* _YOUR GOAL_: Starting from the line with "Given: Uncheck the Домен checkbox" and going up to and including the line with "Given: Close the Dev-C++ installer window", copy the listing below exactly. Leave all images out.

* _GIVEN DATA_:

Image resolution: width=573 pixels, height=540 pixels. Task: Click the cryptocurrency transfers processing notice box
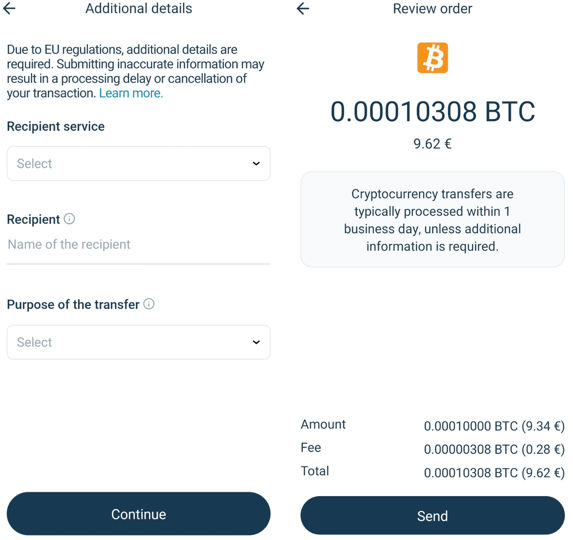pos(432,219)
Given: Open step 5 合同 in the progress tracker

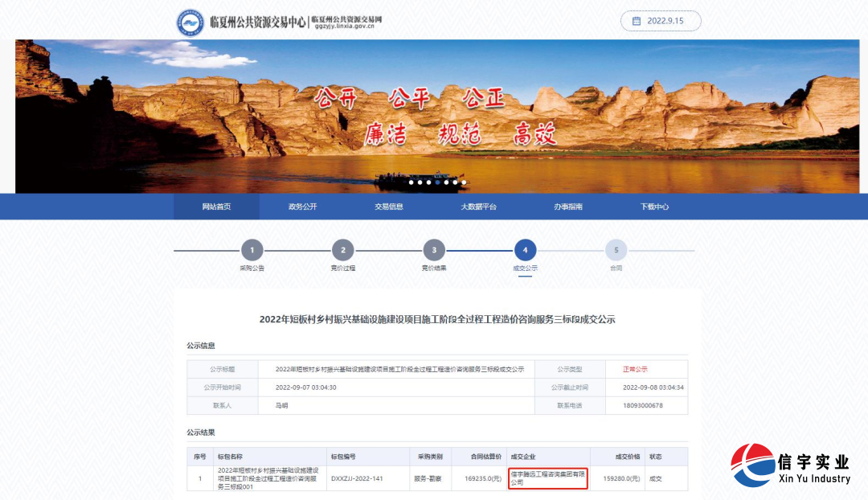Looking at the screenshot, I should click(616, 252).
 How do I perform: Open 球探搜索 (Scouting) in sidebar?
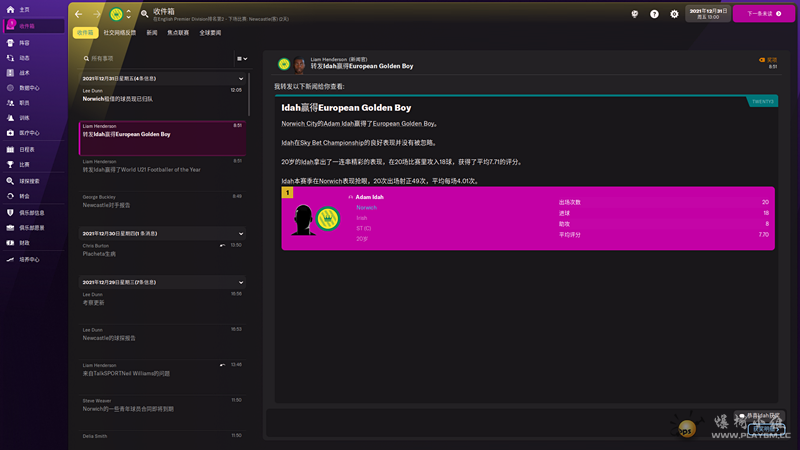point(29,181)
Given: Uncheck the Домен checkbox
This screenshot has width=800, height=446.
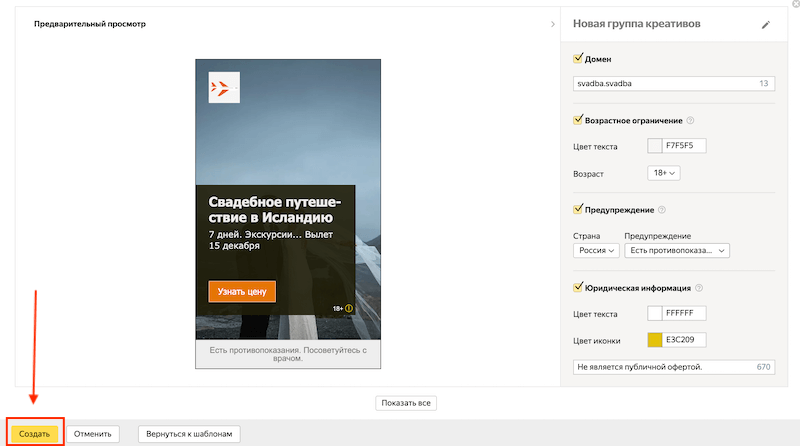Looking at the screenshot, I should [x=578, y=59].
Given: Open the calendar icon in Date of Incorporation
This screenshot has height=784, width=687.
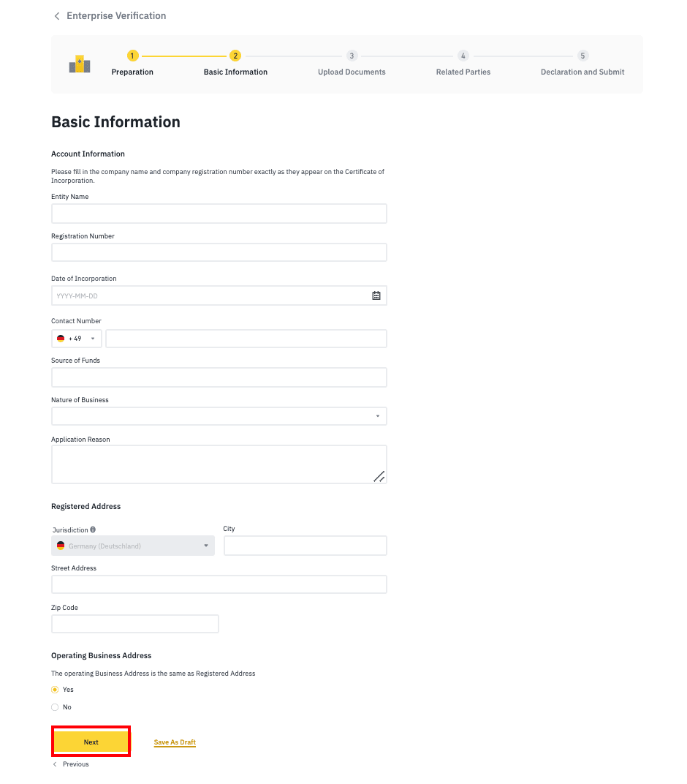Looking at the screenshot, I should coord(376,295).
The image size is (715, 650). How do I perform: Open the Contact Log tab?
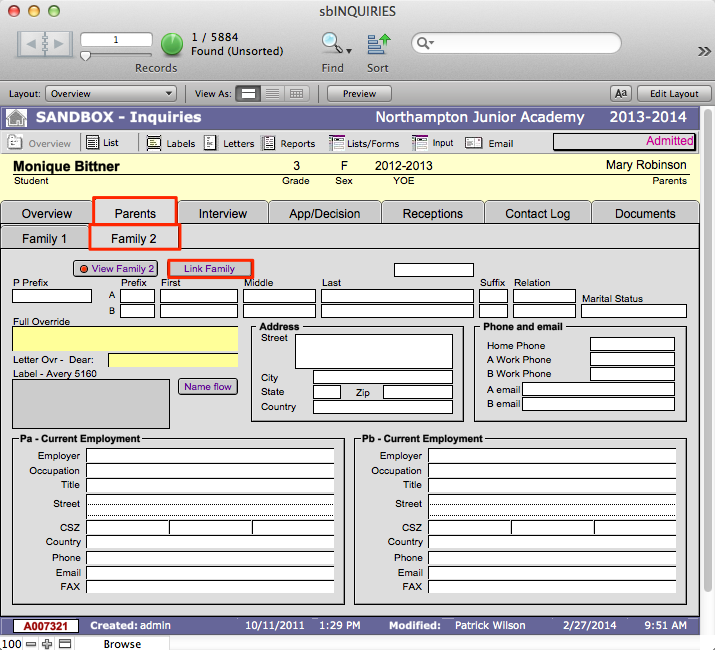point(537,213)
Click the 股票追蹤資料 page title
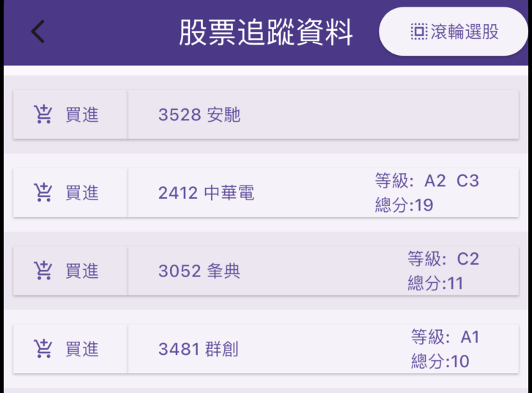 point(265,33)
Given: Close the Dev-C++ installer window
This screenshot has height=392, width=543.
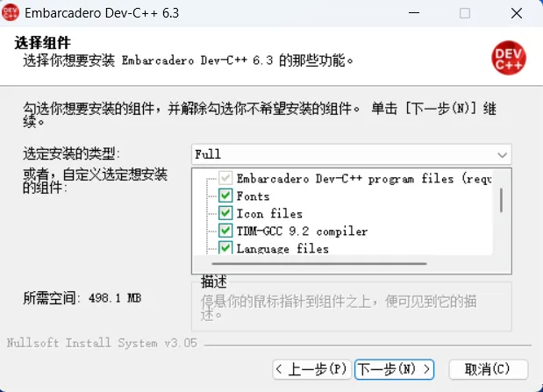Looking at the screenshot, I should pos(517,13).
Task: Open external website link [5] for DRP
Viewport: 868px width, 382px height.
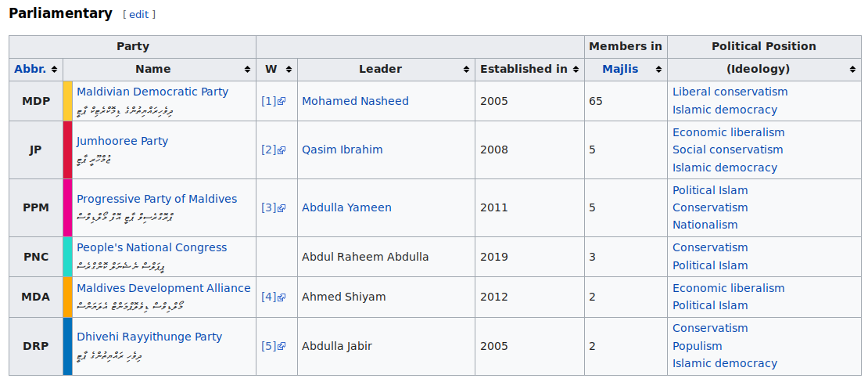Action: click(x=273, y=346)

--

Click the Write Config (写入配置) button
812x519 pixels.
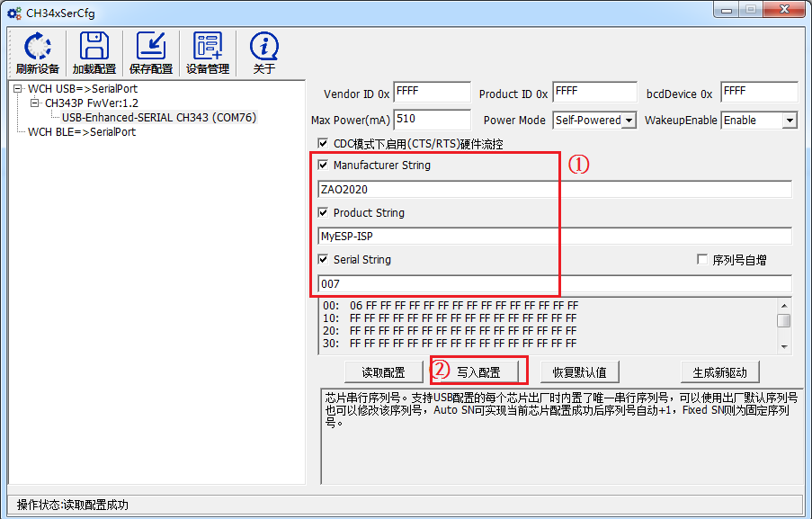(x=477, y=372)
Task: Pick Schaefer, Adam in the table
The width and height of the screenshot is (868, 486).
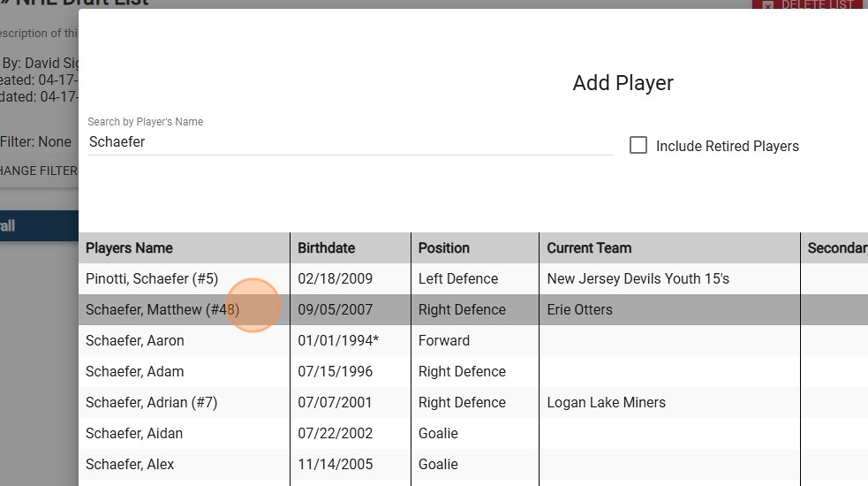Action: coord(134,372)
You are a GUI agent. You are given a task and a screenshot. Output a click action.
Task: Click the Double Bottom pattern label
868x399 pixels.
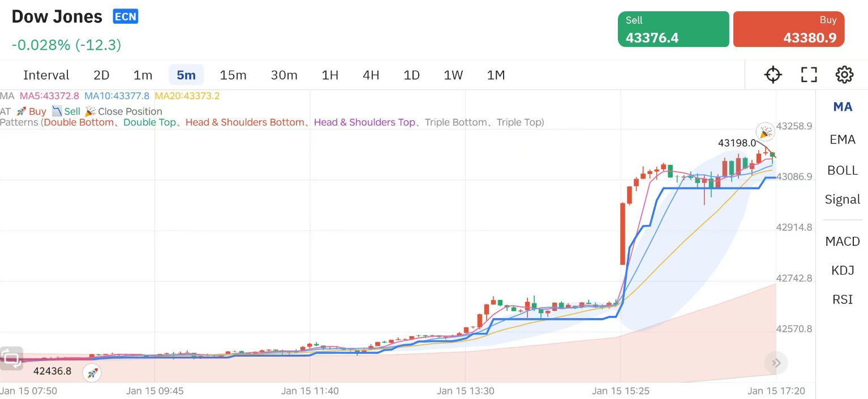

* _RESPONSE AREA_:
Given: Uncheck the Домен checkbox
This screenshot has width=800, height=446.
Looking at the screenshot, I should [x=578, y=59].
Given: Open the calendar icon in Date of Incorporation
This screenshot has height=784, width=687.
Looking at the screenshot, I should coord(376,295).
The image size is (715, 650). How do I perform: Open the Contact Log tab?
point(537,213)
Click the 股票追蹤資料 page title
 point(265,33)
Given: Close the Dev-C++ installer window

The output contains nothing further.